Presentati due progetti dell’Aic Campania per i ristoratori e gli studenti dell’Alberghiero

Cresce in Italia il numero dei celiaci e con essi anche le istanze legate all’educazione alimentare e alla formazione degli operatori della ristorazione. Stando agli ultimi dati diffusi dal Ministero della Salute, gli intolleranti al glutine sono quasi 280mila, pari allo 0,5% della popolazione. Il 70% sono donne. La Campania risulta essere la terza regione per numero di casi dopo Lombardia e Lazio. Un quadro particolarmente significativo che impatta sulla comunità locale e che ha spinto la Fipe Confcommercio Caserta a interrogarsi sulle azioni da porre in essere per formare i ristoratori ed essere così in grado di rispondere in modo adeguato a tutte le richieste che arrivano dai clienti celiaci in materia di tracciabilità e provenienza dei prodotti, menu dedicati, organizzazione interna della cucina e non solo. Di questo e tanto altro si è discusso questa mattina alla Camera di Commercio in occasione del format “Ristorazione e Celiachia: tra fake news e opportunità di business”.

In apertura i saluti del presidente della Camera di Commercio, Tommaso De Simone: ‘Oggi, rispetto al passato, - ha detto - c’è una maggiore attenzione alla consapevolezza e alla cultura alimentare anche grazie alle attività svolte dalle associazioni di categoria su questi temi. Un plauso va dunque alla Fipe Confcommercio per aver acceso i riflettori su un fenomeno attuale e sempre più diffuso che la Camera di Commercio ha ospitato ben volentieri’. A introdurre i lavori Giuseppe Russo, presidente provinciale Fipe Caserta e presidente regionale Fipe Giovani Campania: ‘‘La parola d’ordine – ha detto nel suo intervento – deve essere l’inclusione. I celiaci, così come le persone che hanno una qualsiasi intolleranza alimentare o allergia ad alcuni cibi, devono poter gestire i pasti fuori casa in maniera serena e sicura. Perché ciò avvenga è fondamentale che noi ristoratori siamo preparati ad affrontare in maniera professionale e specializzata le loro esigenze, senza farli sentire discriminati o diversi dagli altri clienti. Da qui il protocollo d’intesa sottoscritto con l’Aic, Associazione italiana celiachia, per promuovere una ristorazione più sicura e consapevole per i celiaci in tutti i bar e locali anche attraverso il rispetto delle linee guida nazionali e territoriali dettate dalle Asl’.

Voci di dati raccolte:
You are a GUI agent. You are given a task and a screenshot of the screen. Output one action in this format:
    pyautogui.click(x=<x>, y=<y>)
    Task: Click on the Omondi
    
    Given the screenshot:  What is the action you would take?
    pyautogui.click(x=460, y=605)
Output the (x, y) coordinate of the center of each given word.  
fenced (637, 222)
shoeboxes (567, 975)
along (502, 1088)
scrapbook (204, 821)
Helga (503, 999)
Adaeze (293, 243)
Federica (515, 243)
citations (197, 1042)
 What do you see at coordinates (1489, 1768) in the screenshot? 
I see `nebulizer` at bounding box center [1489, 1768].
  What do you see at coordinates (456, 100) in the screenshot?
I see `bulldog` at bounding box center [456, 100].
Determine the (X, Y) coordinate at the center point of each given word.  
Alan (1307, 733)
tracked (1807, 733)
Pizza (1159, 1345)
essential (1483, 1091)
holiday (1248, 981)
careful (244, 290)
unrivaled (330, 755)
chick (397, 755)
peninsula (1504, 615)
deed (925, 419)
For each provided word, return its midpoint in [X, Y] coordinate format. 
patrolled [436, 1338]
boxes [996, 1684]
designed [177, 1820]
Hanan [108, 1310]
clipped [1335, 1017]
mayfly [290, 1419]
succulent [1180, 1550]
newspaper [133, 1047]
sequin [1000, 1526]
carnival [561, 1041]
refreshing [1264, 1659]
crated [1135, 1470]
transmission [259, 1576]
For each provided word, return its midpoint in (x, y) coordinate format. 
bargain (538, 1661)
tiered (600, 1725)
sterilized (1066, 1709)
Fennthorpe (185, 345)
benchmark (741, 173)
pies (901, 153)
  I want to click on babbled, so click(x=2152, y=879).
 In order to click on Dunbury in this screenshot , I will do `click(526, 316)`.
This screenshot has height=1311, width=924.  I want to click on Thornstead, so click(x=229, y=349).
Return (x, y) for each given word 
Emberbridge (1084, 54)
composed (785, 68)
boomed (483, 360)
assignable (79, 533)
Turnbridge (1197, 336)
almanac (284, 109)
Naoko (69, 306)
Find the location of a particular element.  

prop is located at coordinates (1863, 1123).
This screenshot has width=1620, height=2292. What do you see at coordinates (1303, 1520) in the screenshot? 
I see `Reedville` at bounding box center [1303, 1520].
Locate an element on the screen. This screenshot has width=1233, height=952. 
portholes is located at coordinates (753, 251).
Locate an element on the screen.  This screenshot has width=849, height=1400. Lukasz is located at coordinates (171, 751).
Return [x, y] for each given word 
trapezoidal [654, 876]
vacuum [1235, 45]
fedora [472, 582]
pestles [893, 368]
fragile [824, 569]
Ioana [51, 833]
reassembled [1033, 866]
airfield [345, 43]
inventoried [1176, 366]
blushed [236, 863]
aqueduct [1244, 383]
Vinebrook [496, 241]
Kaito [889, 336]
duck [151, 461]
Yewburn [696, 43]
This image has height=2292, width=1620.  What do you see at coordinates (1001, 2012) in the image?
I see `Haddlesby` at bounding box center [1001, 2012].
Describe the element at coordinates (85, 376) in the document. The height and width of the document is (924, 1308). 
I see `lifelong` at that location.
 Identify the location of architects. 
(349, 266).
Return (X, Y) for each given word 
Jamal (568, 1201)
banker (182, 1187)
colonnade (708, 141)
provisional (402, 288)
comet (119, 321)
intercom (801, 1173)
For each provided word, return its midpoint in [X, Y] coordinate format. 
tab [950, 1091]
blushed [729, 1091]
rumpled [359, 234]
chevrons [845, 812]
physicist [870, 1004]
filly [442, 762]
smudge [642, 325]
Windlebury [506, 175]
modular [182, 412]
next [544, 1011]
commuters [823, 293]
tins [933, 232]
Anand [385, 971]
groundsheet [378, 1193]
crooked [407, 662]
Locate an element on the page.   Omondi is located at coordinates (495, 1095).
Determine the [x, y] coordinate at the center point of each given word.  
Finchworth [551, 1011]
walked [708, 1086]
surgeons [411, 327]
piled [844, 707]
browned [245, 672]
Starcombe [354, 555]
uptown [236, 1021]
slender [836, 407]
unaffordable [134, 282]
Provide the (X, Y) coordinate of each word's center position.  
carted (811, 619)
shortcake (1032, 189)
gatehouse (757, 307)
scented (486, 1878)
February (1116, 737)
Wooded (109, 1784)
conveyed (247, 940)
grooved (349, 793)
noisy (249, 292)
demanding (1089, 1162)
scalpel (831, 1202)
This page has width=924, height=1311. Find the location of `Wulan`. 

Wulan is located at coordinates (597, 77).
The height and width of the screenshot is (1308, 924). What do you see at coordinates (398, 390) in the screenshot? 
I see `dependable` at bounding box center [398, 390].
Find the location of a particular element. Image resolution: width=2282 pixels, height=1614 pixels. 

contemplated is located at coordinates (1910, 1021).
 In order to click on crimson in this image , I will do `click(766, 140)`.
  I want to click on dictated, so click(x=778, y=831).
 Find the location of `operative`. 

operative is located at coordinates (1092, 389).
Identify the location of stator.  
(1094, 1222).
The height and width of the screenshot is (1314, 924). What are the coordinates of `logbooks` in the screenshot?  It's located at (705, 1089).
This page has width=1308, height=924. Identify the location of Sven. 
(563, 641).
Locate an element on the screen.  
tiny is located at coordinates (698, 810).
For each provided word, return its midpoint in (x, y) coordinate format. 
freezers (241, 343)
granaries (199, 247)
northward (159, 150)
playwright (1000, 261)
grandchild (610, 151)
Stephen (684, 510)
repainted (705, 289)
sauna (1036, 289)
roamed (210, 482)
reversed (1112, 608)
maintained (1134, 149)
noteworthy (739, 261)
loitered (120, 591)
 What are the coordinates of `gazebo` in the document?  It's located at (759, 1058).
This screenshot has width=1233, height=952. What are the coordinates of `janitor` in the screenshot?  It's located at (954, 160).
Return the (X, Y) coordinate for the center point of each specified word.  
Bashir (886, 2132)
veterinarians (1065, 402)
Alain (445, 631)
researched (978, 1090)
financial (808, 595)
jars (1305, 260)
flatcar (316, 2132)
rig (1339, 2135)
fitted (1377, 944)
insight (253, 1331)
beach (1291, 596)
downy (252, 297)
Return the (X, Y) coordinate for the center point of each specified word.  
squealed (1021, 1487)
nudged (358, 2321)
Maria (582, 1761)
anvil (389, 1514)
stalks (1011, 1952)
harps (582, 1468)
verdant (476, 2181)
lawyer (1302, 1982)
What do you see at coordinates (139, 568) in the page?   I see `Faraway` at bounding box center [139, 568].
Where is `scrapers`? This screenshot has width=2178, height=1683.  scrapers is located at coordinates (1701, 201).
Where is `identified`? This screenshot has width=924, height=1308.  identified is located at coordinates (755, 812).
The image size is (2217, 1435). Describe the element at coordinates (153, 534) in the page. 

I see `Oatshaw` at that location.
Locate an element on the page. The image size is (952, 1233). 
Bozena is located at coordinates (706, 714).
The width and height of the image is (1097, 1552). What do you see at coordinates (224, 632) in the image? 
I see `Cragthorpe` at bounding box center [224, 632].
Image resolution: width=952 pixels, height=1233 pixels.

■ Consegna: Nel testo fornito, perché secondo Giuseppe Russo è fondamentale che i ristoratori siano preparati ad affrontare in maniera professionale e specializzata le esigenze dei celiaci?

■ Risposta alla consegna: Secondo Russo è fondamentale perché i celiaci e le persone con intolleranze o allergie alimentari devono poter gestire i pasti fuori casa in maniera serena e sicura. Devono poterlo fare senza sentirsi discriminati o diversi dagli altri clienti.